— Можете сесть.
— Мы ведь уже сидим… — тупо произнес Кристианссон.
Квант остановил его нетерпеливым жестом. Он уже понял, что их ожидают неприятности.
Гунвальд Ларссон минуту стоял молча. Наконец он занял место за письменным столом, тяжело вздохнул и спросил:
— Вы давно служите в полиции?
— Восемь лет, — ответил Квант.
Гунвальд Ларссон взял лист бумаги и принялся его изучать.
— Вы умеете читать? — поинтересовался он.
— Конечно, — ответил Кристианссон, прежде чем Квант успел его одернуть.
— В таком случае прочтите это. — Гунвальд Ларссон пододвинул лист бумаги в их сторону. — Вы понимаете, что здесь написано? Или я должен вам объяснить?
Кристианссон покачал головой.
— Все же я поясню, — сказал Гунвальд Ларссон. — Это предварительный рапорт о результатах осмотра места преступления. Там сказано, что-де личности, у которых сорок шестой размер обуви, оставили в том чертовом автобусе около ста отпечатков подошв — как наверху, так и внизу. Кто, по-вашему, были эти личности?
Ответа не последовало.
— Для того чтобы вам стало понятнее, добавлю, что минуту назад я беседовал с экспертом из лаборатории, и он сказал, что место преступления выглядело так, словно несколько часов там носился табун лошадей. Эксперт считает абсолютно невероятным, чтобы группа человеческих существ, причем группа, состоящая всего лишь из двух индивидуумов, могла так основательно и за такой короткий промежуток времени уничтожить почти все следы.
Квант уже начинал терять терпение. Он упрямо и зло смотрел на человека, сидевшего за письменным столом.
— Разница лишь в том, что жеребцы и другие животные не бывают вооружены, — спокойно продолжил Гунвальд Ларссон. — Тем не менее в автобусе кто-то стрелял из «вальтера» калибра 7,65. Точнее говоря, стрелял с передней лестницы вверх. Пуля срикошетила от крыши и застряла в одном из кожаных сидений первого этажа. Как вы думаете, кто бы это мог стрелять?
— Мы, — сказал Кристианссон. — Вернее, я.
— Вы? В самом деле? И в кого же вы стреляли?
Кристианссон с растерянным видом почесал затылок.
— Ни в кого, — ответил он.
— Это был предупредительный выстрел, — объяснил Квант.
— И для кого же?
— Мы думали, что убийца, возможно, еще в автобусе и прячется наверху, — сказал Кристианссон.
— Ну и как, он был там?
— Нет, — ответил Квант.
— А откуда вам это известно? Что вы сделали после этой канонады?
— Поднялись наверх и посмотрели, — объяснил Кристианссон.
— Там никого не было, — дополнил Квант.
С полминуты Гунвальд Ларссон испытующе смотрел на них, потом грохнул кулаком по столу и закричал:
— Оба поднялись наверх!
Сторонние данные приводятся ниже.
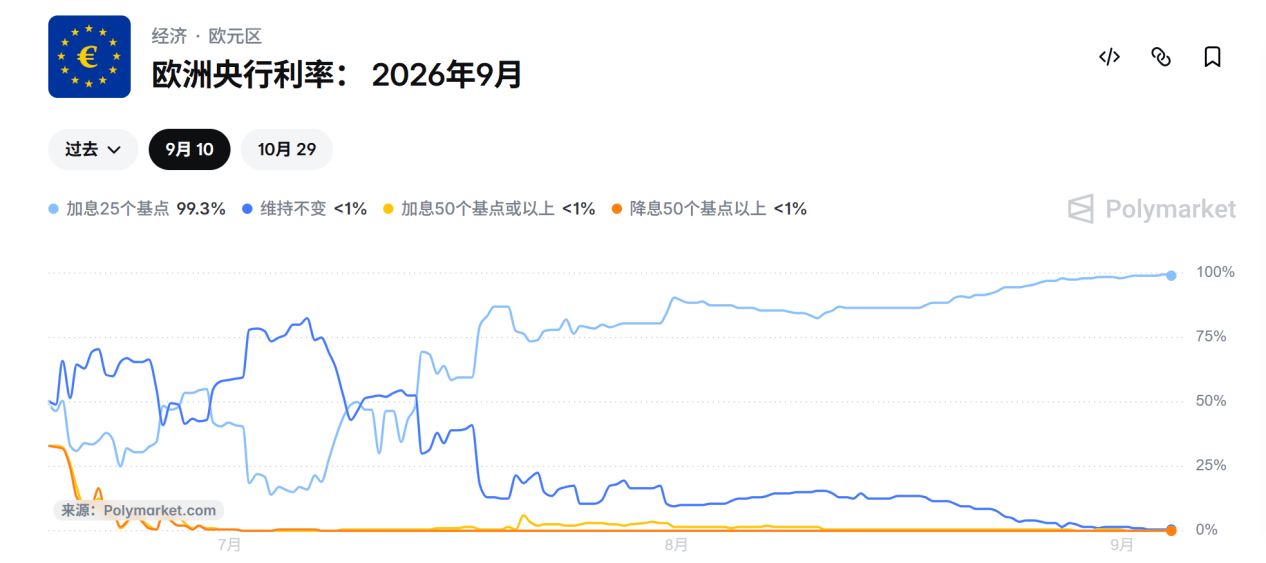Select the 9月 10 date tab
The height and width of the screenshot is (563, 1266).
coord(190,149)
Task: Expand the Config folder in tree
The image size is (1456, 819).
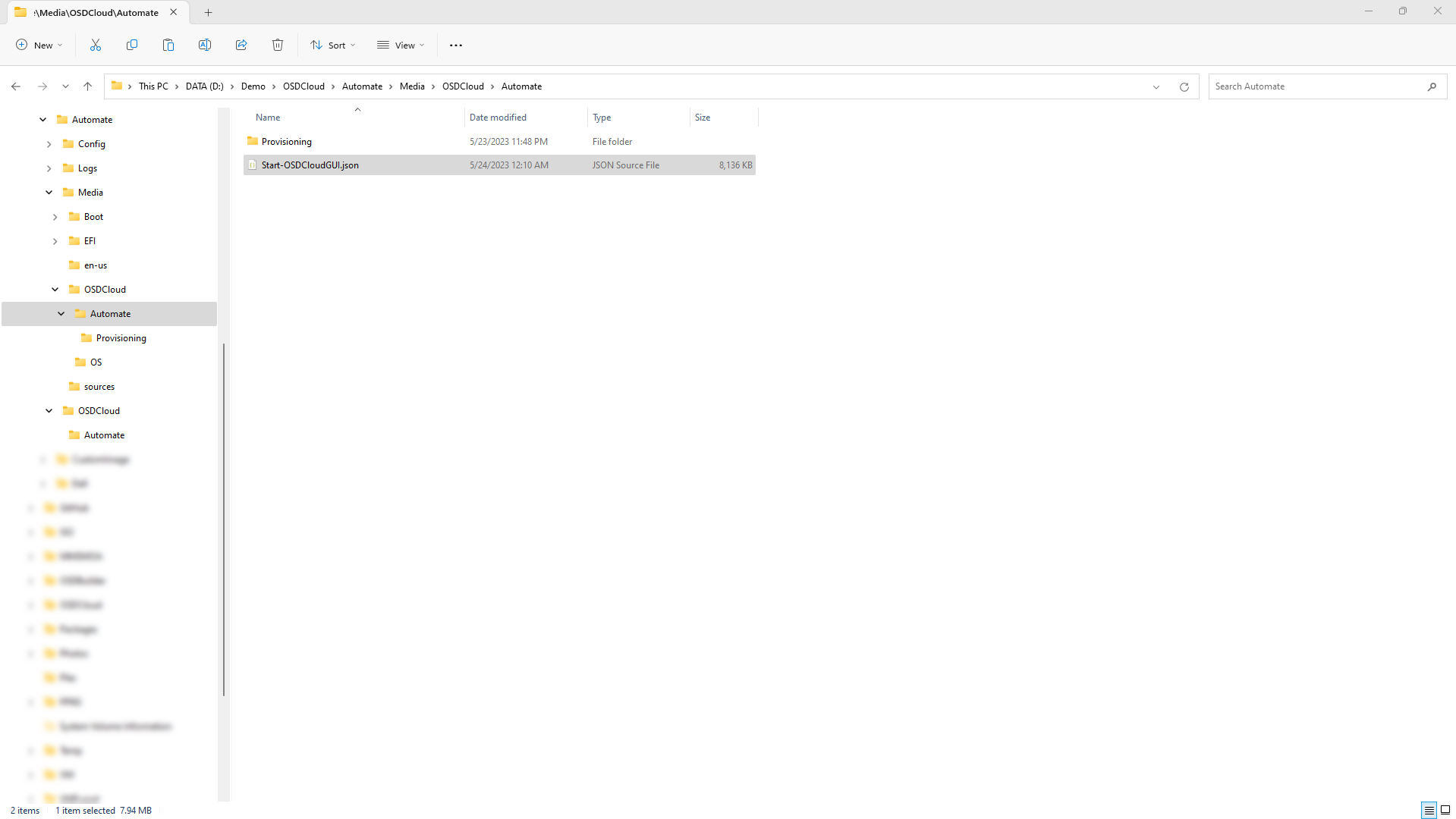Action: [x=49, y=144]
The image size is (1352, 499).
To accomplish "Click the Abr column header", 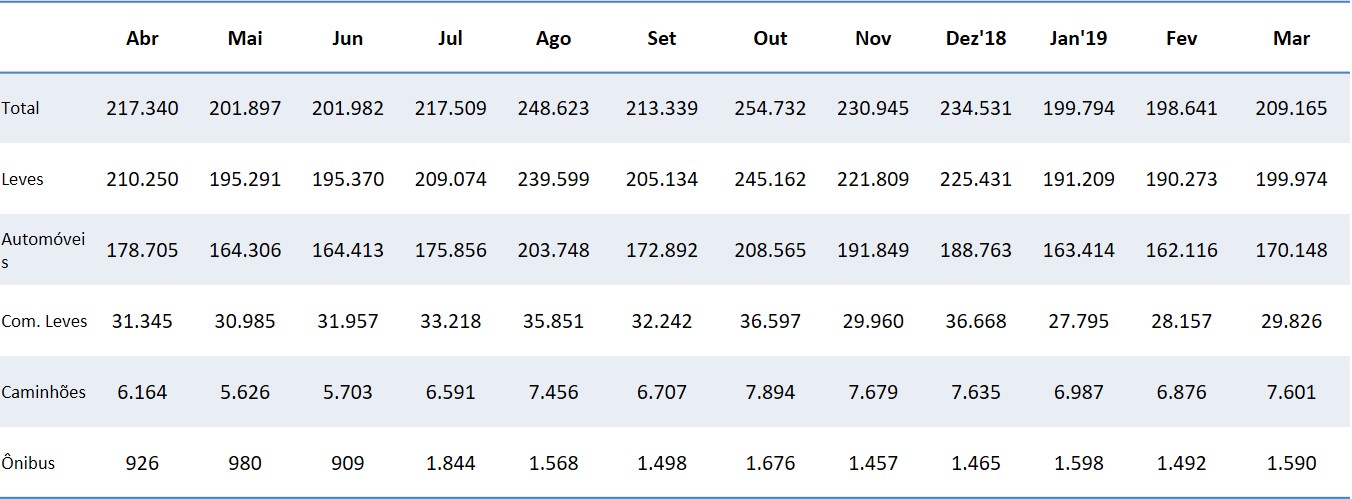I will point(142,39).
Черт бы вас побрал! Какая безнадежная тупость!
— Мы поднялись с противоположных сторон, — попытался оправдаться Квант. — Я сзади, а Калле по передней лестнице.
— Так, чтобы тот, кто был наверху, не смог убежать, — поддержал его Кристианссон.
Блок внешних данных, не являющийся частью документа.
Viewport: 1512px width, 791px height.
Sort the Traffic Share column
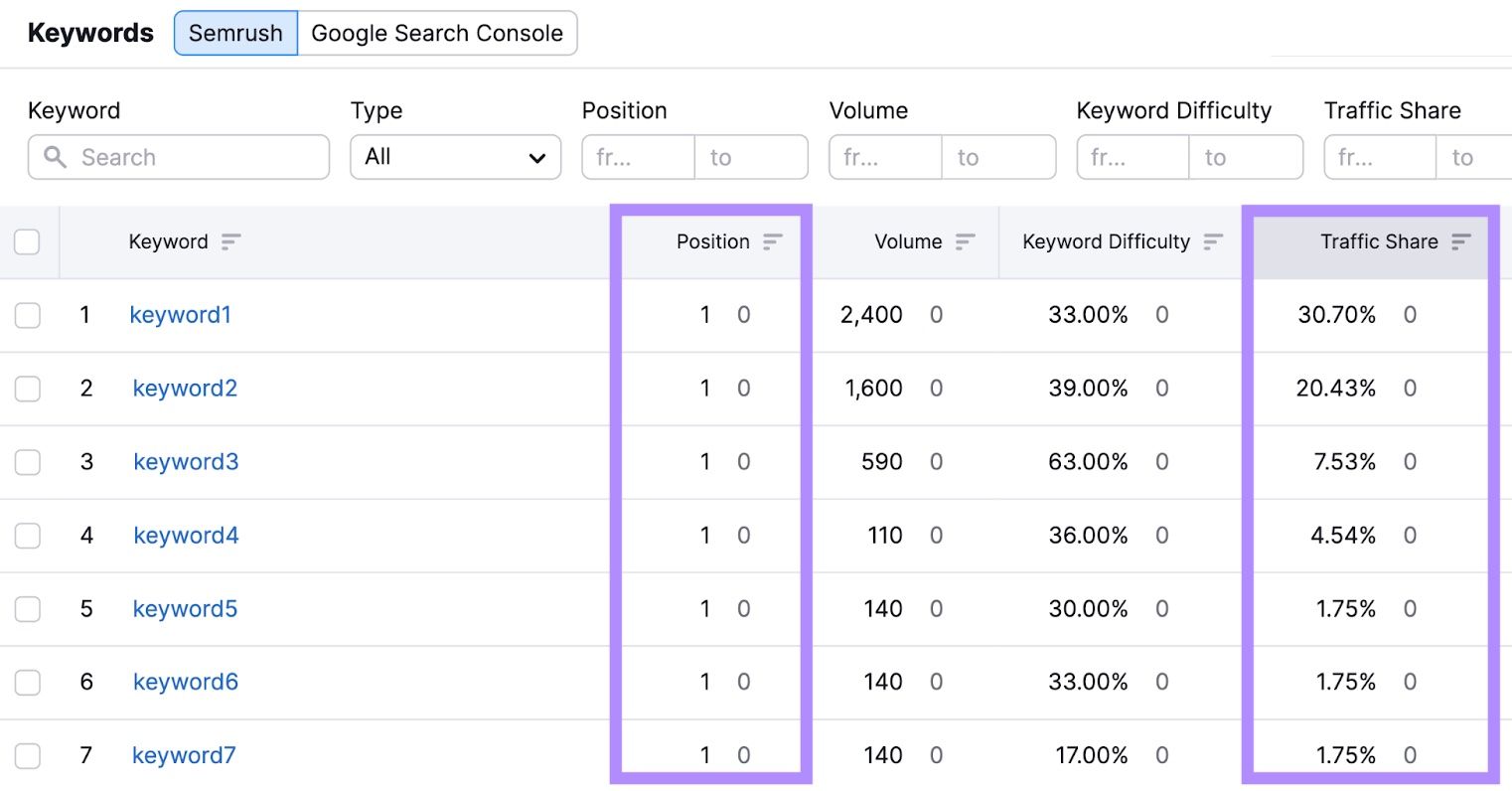(x=1460, y=241)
— Да ведь там никого не было, черт возьми! Вы добились только одного: напрочь уничтожили в автобусе все следы! Я уже не говорю о том, что вы наделали снаружи. И зачем вы толкались возле трупов? Чтобы натоптать там еще больше грязи?
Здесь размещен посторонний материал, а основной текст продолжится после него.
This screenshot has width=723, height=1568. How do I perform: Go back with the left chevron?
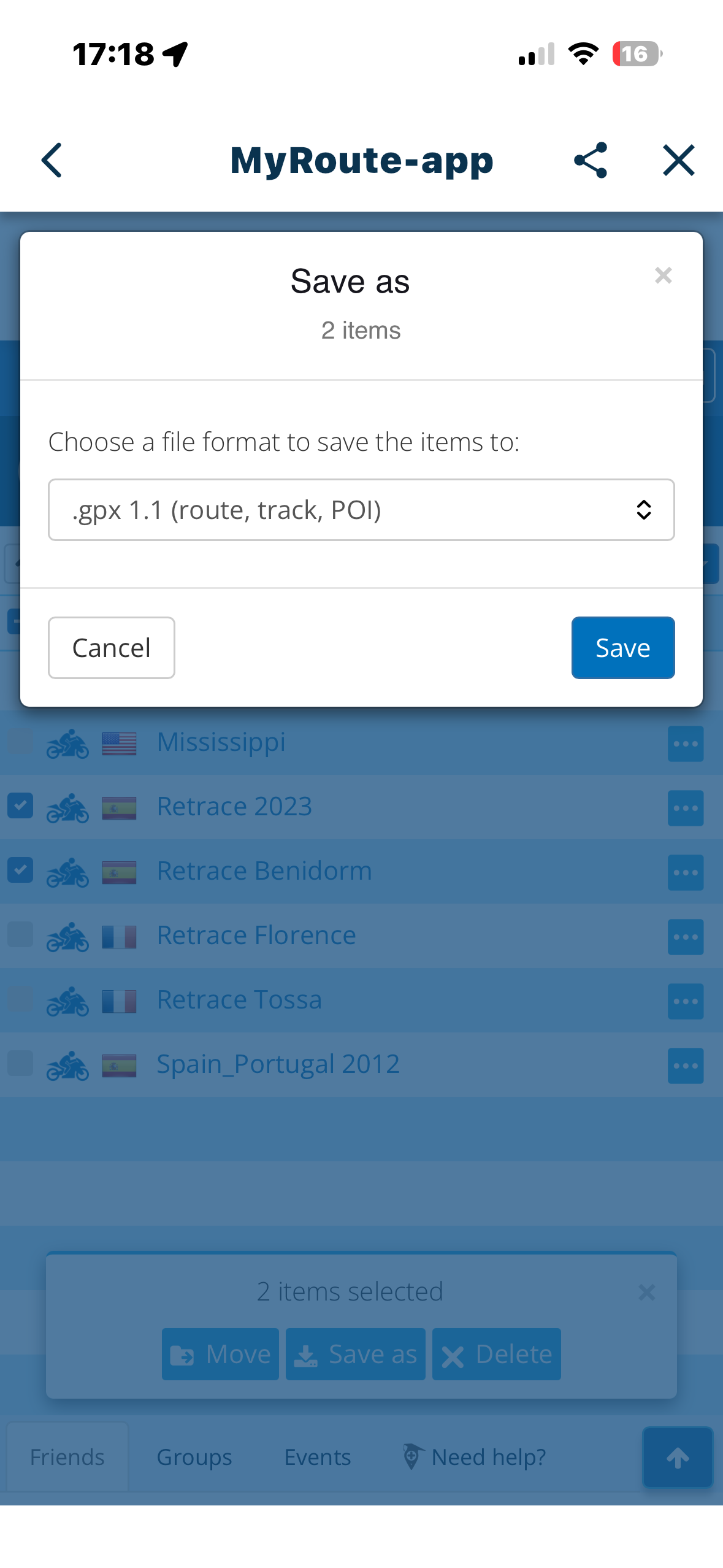pos(52,161)
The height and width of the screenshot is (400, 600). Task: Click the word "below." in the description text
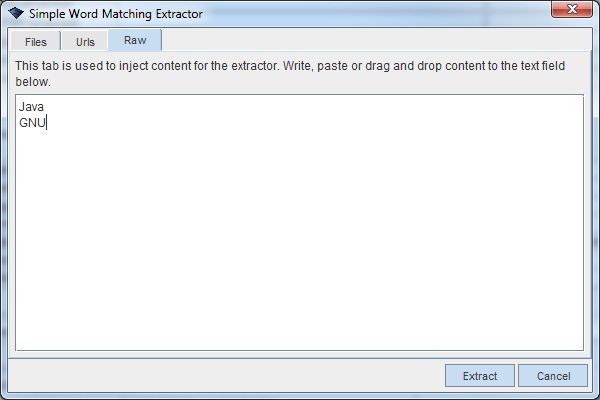[x=32, y=82]
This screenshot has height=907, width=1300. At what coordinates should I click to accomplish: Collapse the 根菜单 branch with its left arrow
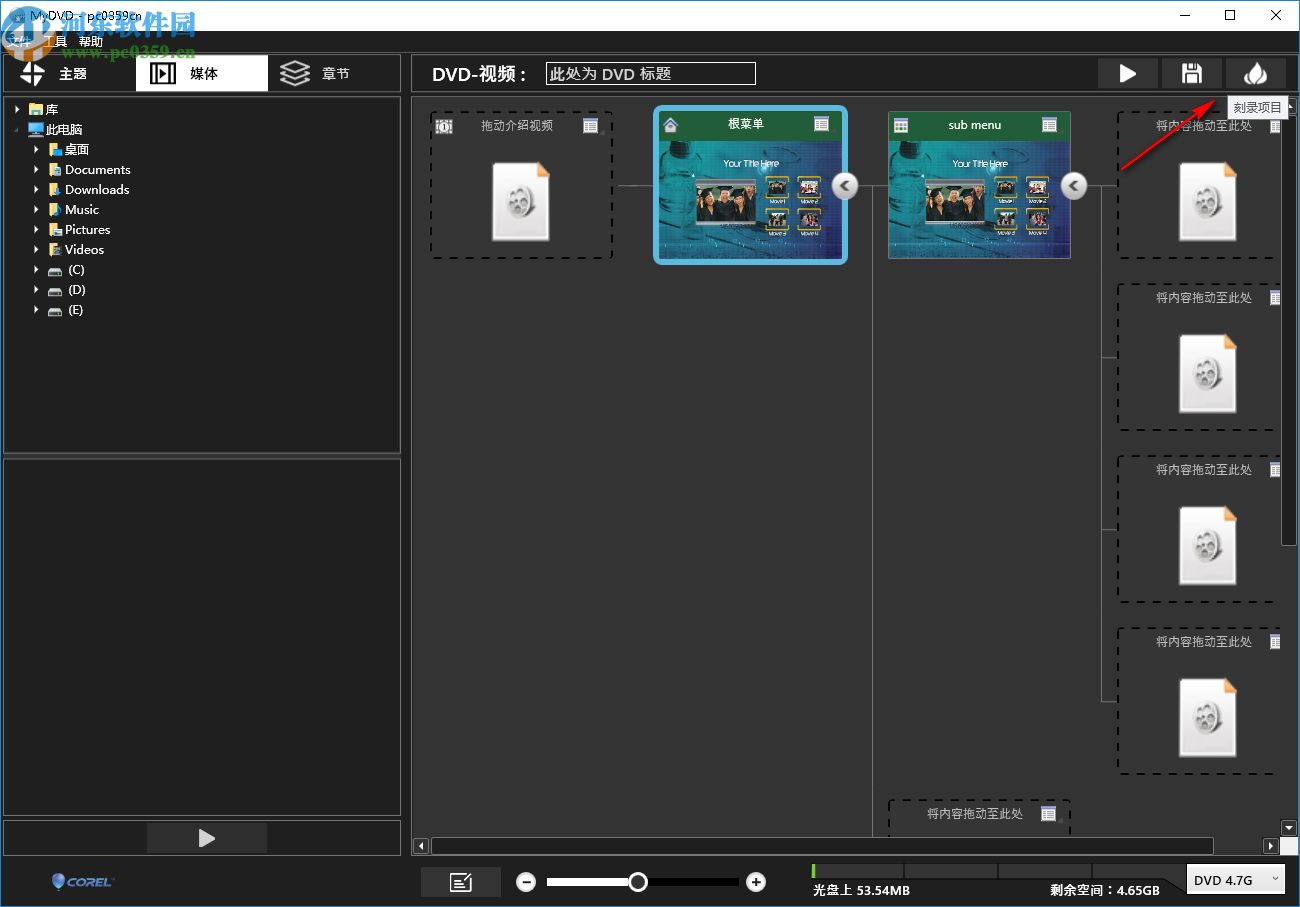(x=844, y=185)
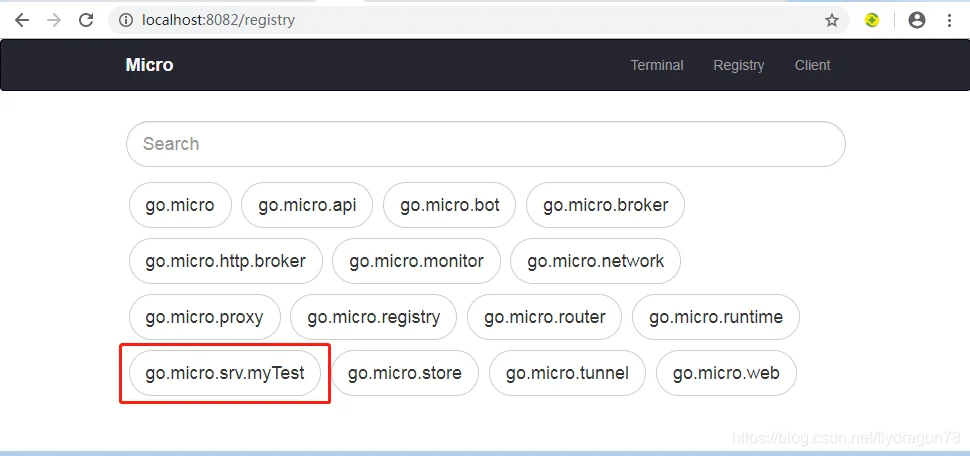970x456 pixels.
Task: Open the Terminal nav item
Action: pos(657,65)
— Чтобы проверить, нет ли там живых, — пояснил Кристианссон, побледнев, и при этом громко сглотнул.
— Только не вздумай снова блевать, Калле, — обеспокоенным голосом предупредил его Квант.
Дверь открылась, и вошел Мартин Бек. Кристианссон сразу же поднялся, а через несколько секунд его примеру последовал Квант. Мартин Бек кивнул им и вопросительно взглянул на Гунвальда Ларссона.
— Это ты так кричишь? Думаю, вряд ли стоит ругать этих парней, ругань теперь не поможет.
— Поможет, — ответил Гунвальд Ларссон. — Это конструктивная ругань.
— Конструктивная?
— Конечно, потому что эти двое идиотов… — Он осекся и попытался подобрать другое выражение. — Эти двое наших коллег являются нашими единственными свидетелями. Слышали, что я сказал! Во сколько вы прибыли на место преступления?
— В тринадцать минут двенадцатого, — ответил Квант. — Я засек время по часам.
— А я сидел здесь, — сказал Гунвальд Ларссон, — на этом самом месте. Мне сообщили в восемнадцать минут двенадцатого. Пусть возня с рацией заняла у вас полминуты, а центральному пульту связи понадобилось еще пятнадцать секунд, чтобы позвонить мне. Остается больше четырех минут. Что вы делали все это время?